Matrigel invasion assay
To assess the ability of AR-42 to inhibit invasion, a Matrigel invasion assay using cell culture inserts (8-μm pore size; Falcon) coated with 100 μL of BD Matrigel (BD Bioscience) was used. Briefly, C2 cells (5 × 105/mL) were pretreated with DMSO, AR-42, or 17-AAG for 8 hours. Cells were then transferred into the upper chamber of inserts. After 20 hours at 37°C, the cells in the lower chamber were collected and stored at −80°C until cell numbers were determined using the CyQUANT assay as previously described (Invitrogen). To account for cell death after drug treatment, an equivalent number of the C2 cells, treated for the same duration with the same concentration of drugs, served as the baseline comparison for each individual assay.
Statistics
All experiments with the exception of those involving canine BMCMCs and primary mast cells were performed in triplicate and repeated 3 times. Experiments using canine BMCMCs were performed in triplicate, but repeated only twice because of limited cell numbers. Experiments using primary malignant mast cells cultured ex vivo were performed in triplicate but undertaken only once because of the limited cell numbers and lack of long-term viability in culture. Data were presented as mean plus or minus standard deviation. The difference between 2 group means was analyzed using the Student t test and a P value less than .05 was considered significant.
Results
AR-42 induces apoptosis of canine and mouse malignant mast cells
The biologic effects of AR-42 on both mouse (P815) and canine (C2 and BR) malignant mast cell lines were investigated. Cells were treated with AR-42 for 24 hours, after which the cell proliferation rate was assessed using a BrdU incorporation assay. As shown in Figure 1A, AR-42 inhibited cell proliferation in a dose-dependent manner in all 3 lines. The median IC50 concentrations for P815, C2, and BR cells were 0.65, 0.30, and 0.23μM, respectively. To determine whether AR-42 treatment induced cell death, effects of drug treatment on cell cycle and apoptosis were analyzed. AR-42 induced cell-cycle arrest at G1 in the P815 cells and at G1/G2 in the C2 cells at a concentration of 0.5μM (Figure 1B). BR cells failed to show significant cell-cycle arrest, but a large number of dead cells (sub G1) were noted. In addition, AR-42 caused a dose-dependent induction of apoptosis as determined by enhanced labeling with annexin/PI (Figure 1C), a significant increase in caspases-3/7 activity (Figure 1D), and increased levels of PARP cleavage (Figure 1E) in all 3 cell lines. In contrast to the previous findings of AR-42 effects on hepatocellular carcinoma and prostate cancer cell lines,20,21 expression levels of Bcl-xL and Bcl-2 were unaffected by AR-42 treatment (Figure 1E). Bcl-2 levels in BR cells were undetectable. These findings suggest that in P815, C2, and BR malignant mast cells, AR-42 does not alter the expression of Bcl family member genes and that apoptosis induced by treatment with the drug may be independent of this pathway. As expected, 17-AAG, which was used as the positive control, induced apoptosis in all cell lines.

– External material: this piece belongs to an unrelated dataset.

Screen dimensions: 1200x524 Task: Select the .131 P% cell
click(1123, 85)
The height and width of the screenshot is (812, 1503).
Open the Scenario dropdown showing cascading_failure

AR-42 induces hyperacetylation of histones H3 and H4 and α-tubulin
Biomarkers of HDAC inhibition include hyperacetylation of histones and α-tubulin, and the up-regulation of p21 expression. The effects of AR-42 on these biomarkers were assessed in P815, C2, and BR cell lines and canine BMCMCs. As shown in Figure 2, after 24 hours of AR-42 treatment, a dose-dependent hyperacetylation of histone H3, histone H4, and α-tubulin was observed in all cell lines as well as the normal canine mast cells. Although up-regulation of p21 was noted in the C2 line and canine BMCMCs, this did not occur in the P815 and BR cells after exposure to AR-42. However, P815 cells exhibited a higher basal level of p21 expression relative to C2 cells, whereas the p21 level in BR cells was undetectable regardless of treatment. As expected, the HSP90 inhibitor 17-AAG did not induce hyperacetylation of histones or α-tubulin in treated cells.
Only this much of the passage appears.